I also find many situations where I want to drift slowly. For this I use a drift sock. It is like a miniature parachute with a 3-foot cord tied to it that can be attached in place of my anchor. Used correctly, it will slow your drift and allow you to thoroughly work an area.
A drift sock is shown attached to an anchor trolley in the photo below.
Where you attach your anchor is important. It can be critical to which direction you cast, and if you anchor incorrectly in current, it can even be dangerous. To allow me to control the direction of my boat relative to the anchor and current, I have installed an anchor trolley. It is essentially a clothesline that stretches from bow to stern, with a stainless steel ring in the center. WIth the growing popularity of kayak fishing, anchor trollies are readily available for reasonable prices from several companies. They are also quite easy to make. I use a quick disconnect and float on my anchor line that allows me to clip onto the ring and thereby adjust the position of the anchor. If I have a fish on, the quick disconnect also allows me to unhook the anchor quickly to fight the fish.
Here is a photo showing how an anchor trolley attaches to the kayak.
Shown below is how I have rigged my anchor with a float and the ability to quickly disconnect from the trolley ring.
Last is the milk crate. Many people cringe at the mention of one, and I’m one of them. I do use one however because I find it holds items such as my drift sock, spare drinks, baits, tackle, and even lunch securely within reach. Without the milk crate, everything just slides around in the tank well and is not easy to get at when it is needed. When you’re done for the day, everything can be packed in the milk crate for easy transport home and storage.
In addition to rod holders and lunch, milk crates can be used to carry tools needed while fishing. Here is one with pliers attached.
At the end of the day, most of your gear can be conveniently packed into the milk crate for transportation home.

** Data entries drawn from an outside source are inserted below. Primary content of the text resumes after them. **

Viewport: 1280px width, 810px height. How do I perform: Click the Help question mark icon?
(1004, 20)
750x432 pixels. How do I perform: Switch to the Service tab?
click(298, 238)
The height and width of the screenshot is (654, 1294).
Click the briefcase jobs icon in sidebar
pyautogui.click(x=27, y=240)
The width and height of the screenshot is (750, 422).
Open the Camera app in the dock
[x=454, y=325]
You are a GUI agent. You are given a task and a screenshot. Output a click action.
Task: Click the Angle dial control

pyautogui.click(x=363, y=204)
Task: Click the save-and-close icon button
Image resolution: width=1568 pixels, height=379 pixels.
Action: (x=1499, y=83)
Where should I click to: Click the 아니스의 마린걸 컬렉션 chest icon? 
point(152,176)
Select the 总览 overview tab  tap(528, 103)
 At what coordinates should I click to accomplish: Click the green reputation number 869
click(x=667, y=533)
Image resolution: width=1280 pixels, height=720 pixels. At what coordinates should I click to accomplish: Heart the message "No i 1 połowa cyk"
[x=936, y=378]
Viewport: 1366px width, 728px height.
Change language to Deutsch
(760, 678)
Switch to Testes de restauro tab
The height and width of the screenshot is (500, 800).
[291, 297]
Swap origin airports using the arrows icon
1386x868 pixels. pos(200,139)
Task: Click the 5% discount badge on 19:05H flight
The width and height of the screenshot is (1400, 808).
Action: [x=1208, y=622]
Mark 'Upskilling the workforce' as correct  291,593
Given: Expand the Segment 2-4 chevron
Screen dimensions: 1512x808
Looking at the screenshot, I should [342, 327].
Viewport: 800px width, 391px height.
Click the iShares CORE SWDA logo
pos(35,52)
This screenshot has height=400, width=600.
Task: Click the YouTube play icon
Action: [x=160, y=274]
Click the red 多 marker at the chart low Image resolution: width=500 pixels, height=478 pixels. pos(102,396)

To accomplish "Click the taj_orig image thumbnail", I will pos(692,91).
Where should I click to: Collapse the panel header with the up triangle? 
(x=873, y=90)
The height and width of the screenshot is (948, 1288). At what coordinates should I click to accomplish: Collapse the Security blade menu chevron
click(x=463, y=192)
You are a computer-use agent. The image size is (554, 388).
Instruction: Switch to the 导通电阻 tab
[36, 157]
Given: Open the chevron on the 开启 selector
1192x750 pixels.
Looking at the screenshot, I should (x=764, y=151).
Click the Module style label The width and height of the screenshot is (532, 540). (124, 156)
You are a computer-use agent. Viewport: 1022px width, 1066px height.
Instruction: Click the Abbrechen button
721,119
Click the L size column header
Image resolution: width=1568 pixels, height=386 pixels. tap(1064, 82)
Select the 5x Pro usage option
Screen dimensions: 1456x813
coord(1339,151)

Here is the fully rigged fishing kayak.
The list above is a starting point. It is what I have found to be useful in my area. Rigging can be as much fun as fishing sometimes, so take some time and determine how you want to rig yours and have fun with it. Some people take it to extremes and add fish finders, GPS systems, and even stereos. Whatever your case may be, I hope this gives you some rigging ideas for your own fishing kayak.